Can you rewrite the stretch of data from the line containing "Where should I" through the line containing "coord(1189,160)", putting "Check" in place of "Tick" and keeping everything else the same, with the pictures left out?

───── Input for this task

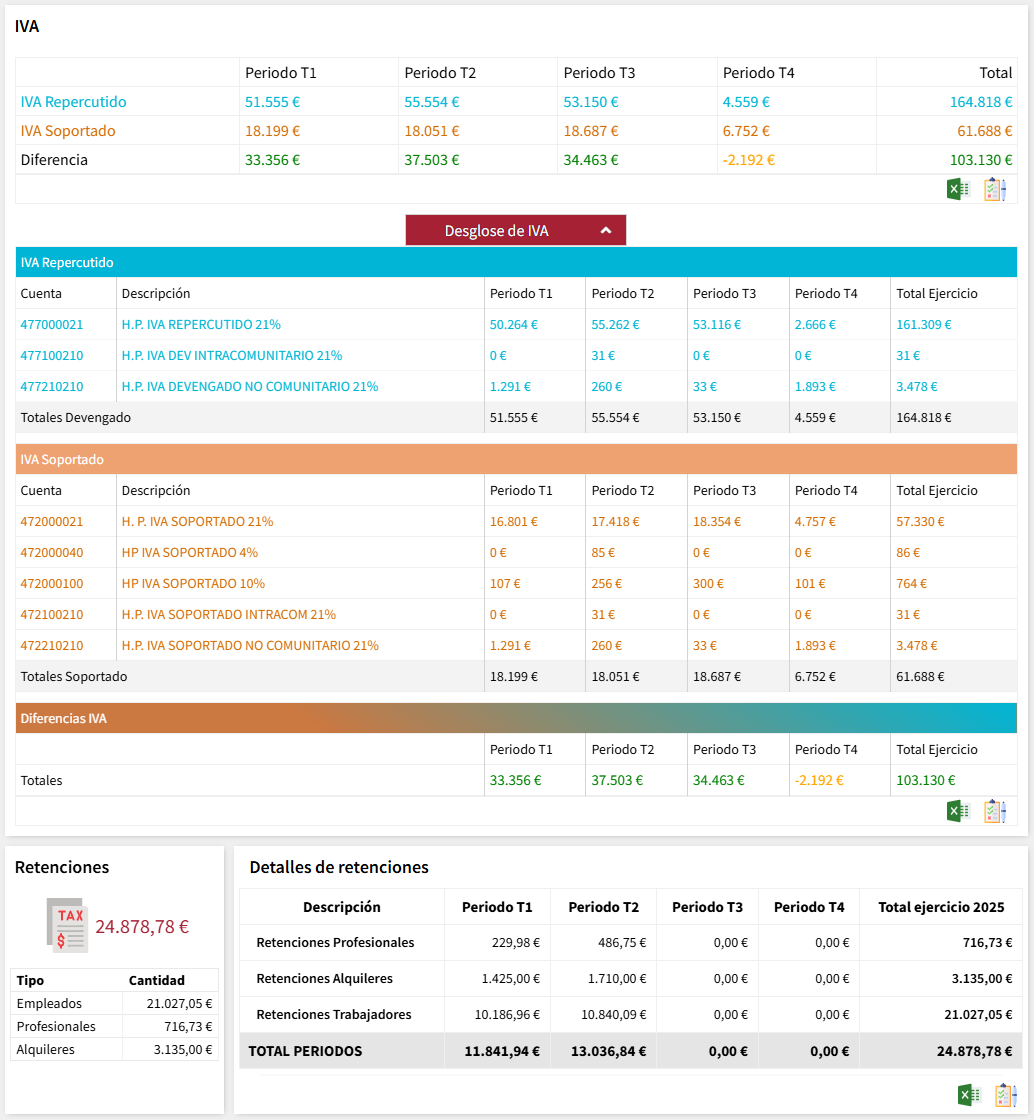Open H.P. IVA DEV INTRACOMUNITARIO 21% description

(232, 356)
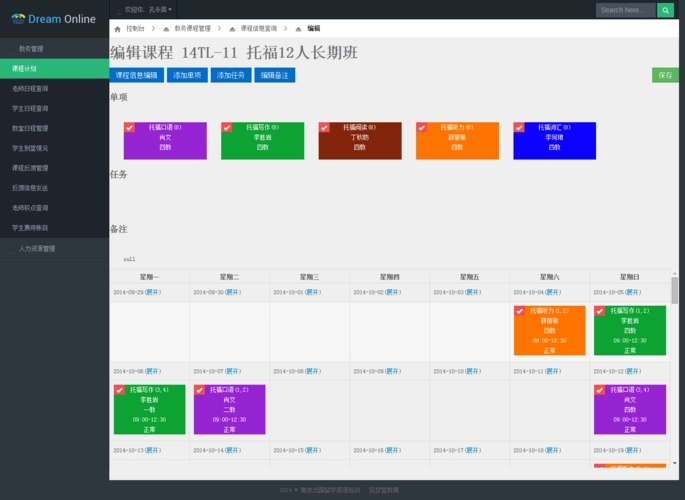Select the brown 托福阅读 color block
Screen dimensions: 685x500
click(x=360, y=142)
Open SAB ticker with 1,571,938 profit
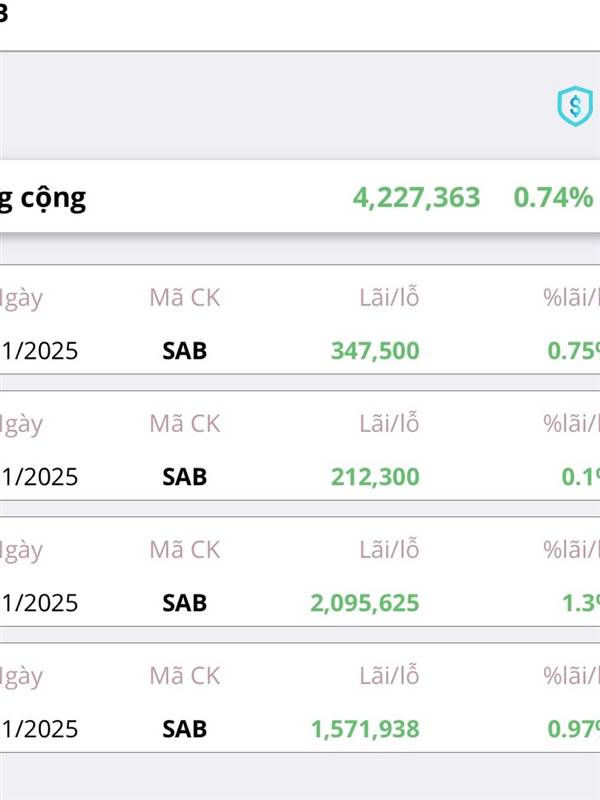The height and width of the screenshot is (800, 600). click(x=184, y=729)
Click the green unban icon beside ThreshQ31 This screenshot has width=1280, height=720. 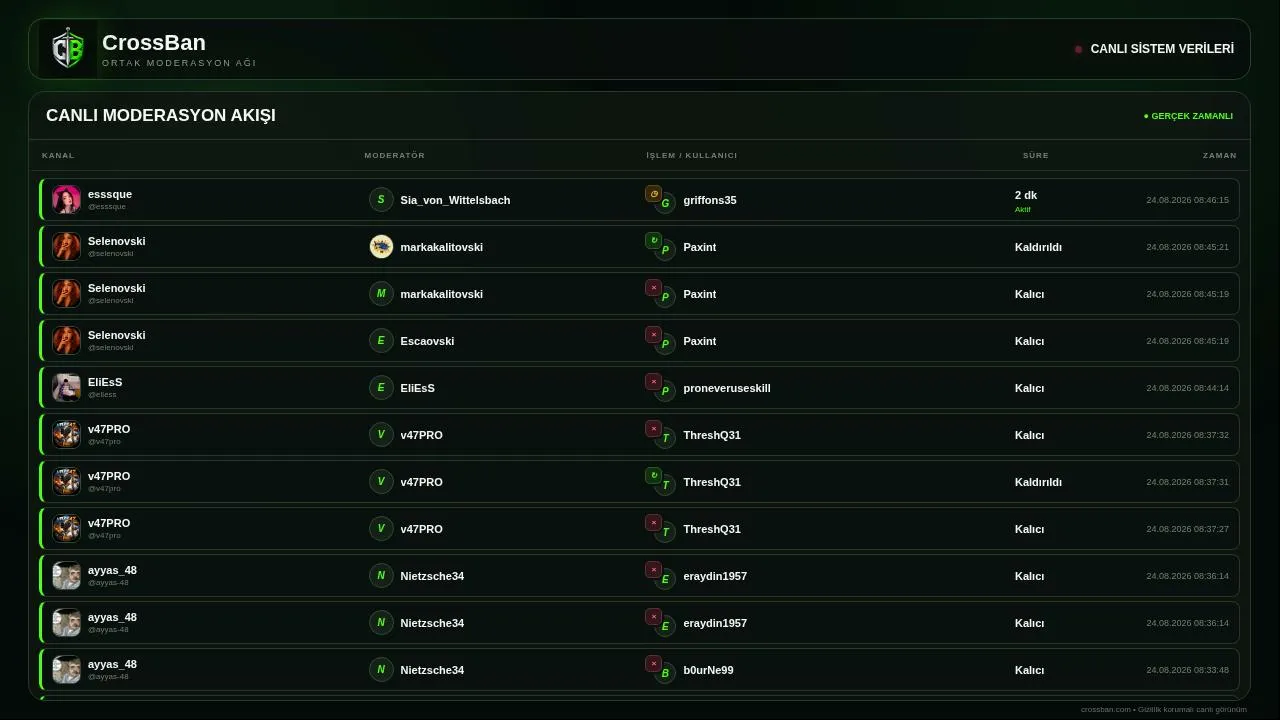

──────────
───── Input for this task

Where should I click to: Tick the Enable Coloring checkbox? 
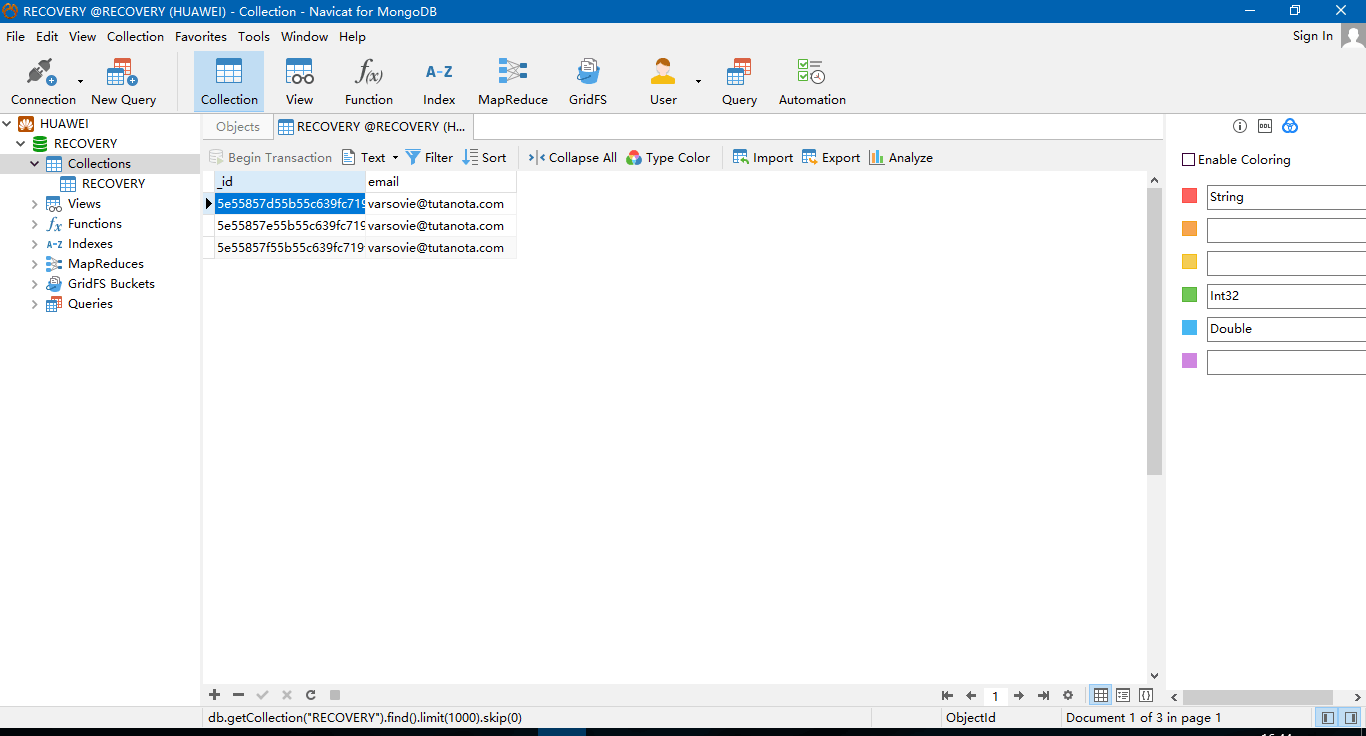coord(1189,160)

──────────

## Response to this exercise
Where should I click to: Check the Enable Coloring checkbox? 
coord(1189,160)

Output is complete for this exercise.